Aucun outil national de mesure de l’artificialisation des sols n’en donne à ce jour une représentation à l’échelle infra-parcellaire. Ce constat guide le chantier de l’occupation du sol à grande échelle (OCS-GE).
Maître d’ouvrage à travers les ministères de la Transition écologique (MTE) et de l’Agriculture, l'Etat mobilise une maîtrise d’œuvre tricéphale, composée de l’Institut national de recherche pour l’agriculture, l’alimentation et environnement (Inrae), du Centre d’études et d’expertise sur l’environnement, les risques, la mobilité et l’aménagement (Cerema) et de l’Institut national de l’information géographique (IGN).
Au service des planificateurs locaux
En posant le principe de la territorialisation de la réduction de la consommation d’espaces naturels, agricoles et forestiers (Enaf), la loi Climat et résilience du 22 août 2021 a mis en évidence la nécessité d’un système de mesure utilisable par les maîtres d’ouvrage des schémas de cohérence territoriale (Scot) et des plans locaux d’urbanisme (PLU) : un service que n’offrent ni la base de données géographiques européenne Corine Land Cover, ni l’enquête statistique Teruti Lucas.
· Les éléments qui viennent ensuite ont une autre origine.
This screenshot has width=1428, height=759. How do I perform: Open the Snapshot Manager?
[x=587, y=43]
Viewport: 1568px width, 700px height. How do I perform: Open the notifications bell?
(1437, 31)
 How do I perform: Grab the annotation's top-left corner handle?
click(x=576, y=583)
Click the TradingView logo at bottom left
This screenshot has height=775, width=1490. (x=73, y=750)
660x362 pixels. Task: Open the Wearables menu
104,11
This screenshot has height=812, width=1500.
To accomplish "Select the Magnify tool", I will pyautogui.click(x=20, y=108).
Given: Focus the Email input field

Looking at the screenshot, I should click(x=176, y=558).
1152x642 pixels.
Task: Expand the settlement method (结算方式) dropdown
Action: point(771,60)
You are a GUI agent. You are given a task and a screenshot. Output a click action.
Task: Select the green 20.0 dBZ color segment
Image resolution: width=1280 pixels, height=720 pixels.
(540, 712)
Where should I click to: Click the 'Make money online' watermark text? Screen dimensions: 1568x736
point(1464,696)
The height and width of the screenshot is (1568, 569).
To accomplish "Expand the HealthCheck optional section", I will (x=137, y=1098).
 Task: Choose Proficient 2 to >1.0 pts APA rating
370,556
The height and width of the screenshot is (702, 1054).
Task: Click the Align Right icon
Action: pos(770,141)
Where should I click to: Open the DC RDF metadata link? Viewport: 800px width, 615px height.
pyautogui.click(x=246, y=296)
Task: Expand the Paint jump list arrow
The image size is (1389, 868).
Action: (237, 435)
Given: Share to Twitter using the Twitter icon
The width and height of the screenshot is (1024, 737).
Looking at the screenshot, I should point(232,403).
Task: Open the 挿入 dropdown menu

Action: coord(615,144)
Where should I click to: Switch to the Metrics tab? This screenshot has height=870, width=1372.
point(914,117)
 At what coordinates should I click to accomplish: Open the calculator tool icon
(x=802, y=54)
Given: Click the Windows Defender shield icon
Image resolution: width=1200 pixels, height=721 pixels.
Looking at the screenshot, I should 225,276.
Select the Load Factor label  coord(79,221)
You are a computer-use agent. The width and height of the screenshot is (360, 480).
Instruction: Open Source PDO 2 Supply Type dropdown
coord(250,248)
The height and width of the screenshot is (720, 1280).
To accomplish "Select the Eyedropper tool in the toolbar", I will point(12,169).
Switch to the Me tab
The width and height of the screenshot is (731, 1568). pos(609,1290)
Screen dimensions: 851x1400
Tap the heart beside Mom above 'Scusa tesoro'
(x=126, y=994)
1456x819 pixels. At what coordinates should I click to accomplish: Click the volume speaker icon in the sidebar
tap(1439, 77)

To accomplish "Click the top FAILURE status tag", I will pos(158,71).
« Les petits lotissements échappent à la maille de 25 hectares de Corine Land Cover, outil dimensionné à l’échelle de l’Europe ; les informations produites par Teruti Lucas proviennent essentiellement d’une enquête statistique, utilisable seulement jusqu’à l’échelle départementale », diagnostique Pascal Lory, conseiller Information géographique et spatiale à la direction générale de l’aménagement, du logement et de la nature (DGALN) du MTE.
Bond technologique
Certes, l’exploitation des fichiers fonciers, privilégiée jusqu’ici par le Cerema, permet d’approcher l’échelle de la parcelle, mais avec deux biais de taille : d’une part, les propriétés sont caractérisées par leur occupation dominante, ce qui ne permet pas d’identifier des sous-ensembles qui n’y correspondent pas ; d’autre part, les 4 % non cadastrés du territoire – par exemple les routes, les cours d’eau ou les bâtiments publics - échappent à l’analyse.
Pour franchir une nouvelle étape dans la mesure de l’artificialisation des sols à l’échelle nationale, le MTE profite du balayage triennal du territoire français par les photographies aériennes réalisées par l’IGN. Les pixels de 20 cm2 donnent une vision du territoire incomparable par la finesse. Mais pour gagner en rapidité et en coût de production, l’OCS-GE passe par les algorithmes : à partir d’informations géographiques d’apprentissage précises, les logiciels de deep learning offrent une description du territoire sous forme de couverture des sols.
Test du Gers en 2022
Non contents de ce bond technologique, l’OCS-GE croise les informations sur l’occupation avec celles qui concernent les usages du sol, qui, comme le souligne Pascal Lory, « ne se voient pas bien d’avion ». Cet enrichissement résulte de l’exploitation des fichiers fonciers de la Direction générale des finances publiques (DGFiP), un outil qui distingue les terrains à vocation industrielle, tertiaire ou résidentielle, qu’ils proviennent du registre parcellaire graphique (RPG) du ministère de l’Agriculture ou d’autres bases de données.
Dès l’été 2021, le périmètre du schéma de cohérence territoriale du bassin d’Arcachon (Gironde) a servi de premier test de faisabilité pour l’OCS-GE. Avant le déploiement national espéré pour 2024, le Gers offrira dès début 2022 une première expérimentation départementale. Les protagonistes de l’observatoire ont pu vérifier la forte attente de ce territoire, après avoir travaillé « main dans la main avec le Scot de Gascogne, les services déconcentrés de l’Etat et l’Agence d’urbanisme de Toulouse », comme le souligne Pascal Lory.
Préparer le second temps de la loi Climat
Au-delà des révisions de Scot et de PLU imposées avant 2026 et 2027, le nouvel outil prépare les territoires à se projeter dans le second temps de la loi Climat, entre 2031 et 2050 : après la réduction de moitié de la consommation d’Enaf pour la décennie 2021-2031, l’évaluation des progrès vers le Zéro artificialisation nette passera par les métriques de l’OCS-GE.
L'outil donnera alors toute leur portée aux débats parlementaires du printemps et de l’été 2021 qui ont affiné les définitions, en donnant leur place aux espaces verts urbains et aux chantiers de désartificialisation, dans la comptabilité écologique de l’économie foncière.